Falta de qualificação - e de educação
Estudo do Instituto de Pesquisa Econômica Aplicada (Ipea) divulgado nesta semana ressaltou o óbvio. Existe mão de obra disponível no mercado, porém sem qualificação profissional. E é justamente nesse ponto que os empresários batem: falta capacitação e educação formal aos trabalhadores. O boletim ''Radar: tecnologia, produção e comércio exterior'', do Ipea, analisa as capacidades e particularidades dos diversos campos de trabalho e as respectivas competências exigidas.
A conclusão é que é preciso identificar áreas que mais precisam de força de trabalho especializada e oferecer uma educação de qualidade, inclusive com a ampliação do contingente de pessoas frequentando cursos médios, técnicos e superiores, principalmente em setores como Engenharia, Design e Tecnologia. Estes três segmentos são apontados como promissores na economia, principalmente puxados pelas obras de infraestrutura e pela exploração de petróleo no pré-sal. No entanto, é preciso melhorar também a educação básica. Se a criança não tiver um bom ensino de base, depois de adulto não conseguirá acompanhar e aprender conteúdos mais complexos.

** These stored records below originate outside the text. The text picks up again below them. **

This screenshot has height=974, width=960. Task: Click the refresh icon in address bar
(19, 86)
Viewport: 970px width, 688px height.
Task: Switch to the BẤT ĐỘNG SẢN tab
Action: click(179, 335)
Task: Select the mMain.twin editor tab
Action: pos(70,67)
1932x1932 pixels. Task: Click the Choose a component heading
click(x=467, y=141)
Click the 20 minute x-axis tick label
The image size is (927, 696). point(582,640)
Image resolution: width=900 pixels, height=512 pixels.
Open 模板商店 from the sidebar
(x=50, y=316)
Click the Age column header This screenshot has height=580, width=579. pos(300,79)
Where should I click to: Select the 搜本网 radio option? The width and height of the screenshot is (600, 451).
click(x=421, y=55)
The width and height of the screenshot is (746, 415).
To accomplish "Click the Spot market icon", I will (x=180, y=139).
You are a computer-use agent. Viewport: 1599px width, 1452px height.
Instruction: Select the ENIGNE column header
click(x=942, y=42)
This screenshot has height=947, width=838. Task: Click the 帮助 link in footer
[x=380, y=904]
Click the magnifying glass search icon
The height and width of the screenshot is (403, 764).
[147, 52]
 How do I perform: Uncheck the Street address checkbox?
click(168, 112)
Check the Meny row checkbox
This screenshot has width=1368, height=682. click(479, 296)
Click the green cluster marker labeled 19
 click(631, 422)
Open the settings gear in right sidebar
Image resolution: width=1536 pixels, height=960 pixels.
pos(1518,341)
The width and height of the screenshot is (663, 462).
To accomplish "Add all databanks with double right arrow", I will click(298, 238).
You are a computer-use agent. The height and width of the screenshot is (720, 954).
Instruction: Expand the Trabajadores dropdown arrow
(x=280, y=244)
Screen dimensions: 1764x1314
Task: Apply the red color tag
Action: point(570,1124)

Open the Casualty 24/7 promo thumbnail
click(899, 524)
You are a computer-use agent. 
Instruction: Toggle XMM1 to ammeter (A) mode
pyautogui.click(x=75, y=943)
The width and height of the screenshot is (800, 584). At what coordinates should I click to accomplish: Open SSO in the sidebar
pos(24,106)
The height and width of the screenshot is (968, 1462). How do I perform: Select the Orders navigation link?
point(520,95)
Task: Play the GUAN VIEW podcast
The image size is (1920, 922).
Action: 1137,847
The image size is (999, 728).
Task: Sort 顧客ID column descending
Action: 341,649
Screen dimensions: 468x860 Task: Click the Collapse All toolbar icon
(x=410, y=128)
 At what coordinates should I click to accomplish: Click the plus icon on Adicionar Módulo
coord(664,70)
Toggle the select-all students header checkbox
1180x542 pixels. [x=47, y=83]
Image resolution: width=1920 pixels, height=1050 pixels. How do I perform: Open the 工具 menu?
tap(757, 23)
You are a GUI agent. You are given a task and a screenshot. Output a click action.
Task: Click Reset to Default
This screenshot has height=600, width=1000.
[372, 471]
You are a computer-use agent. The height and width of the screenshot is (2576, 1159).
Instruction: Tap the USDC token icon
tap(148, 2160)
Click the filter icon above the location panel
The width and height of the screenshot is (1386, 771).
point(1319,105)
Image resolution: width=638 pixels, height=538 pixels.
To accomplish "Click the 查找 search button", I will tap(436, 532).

E essa falta de escolaridade - ou de aprendizagem - acaba por refletir diretamente na produtividade dos trabalhadores. Estimativa do Ipea, medida conforme o Produto Interno Bruto (PIB) por pessoal ocupado, mostra que os profissionais brasileiros produzem três vezes menos do que os da Coreia do Sul, quatro vezes menos do que os alemães e cinco vezes menos do que os norte-americanos. São índices significativos, ainda mais se for considerado que o Brasil ainda é um país em crescimento. Além disso, há outros fatores envolvidos, como a falta de inovação e desenvolvimento de novas tecnologias. Isso indica que alguns setores podem ficar estagnados, perdendo a competitividade.
Embora seja óbvio, é importante que esse boletim seja considerado para a formulação de novas políticas educacionais. É necessária uma reformulação no sistema de ensino, que valorize a importância da educação, que desperte na criança a vontade de aprender e que desenvolva o raciocínio. São habilidades que as pessoas levarão por toda a vida e fundamentais para que seja modificado esse atual cenário.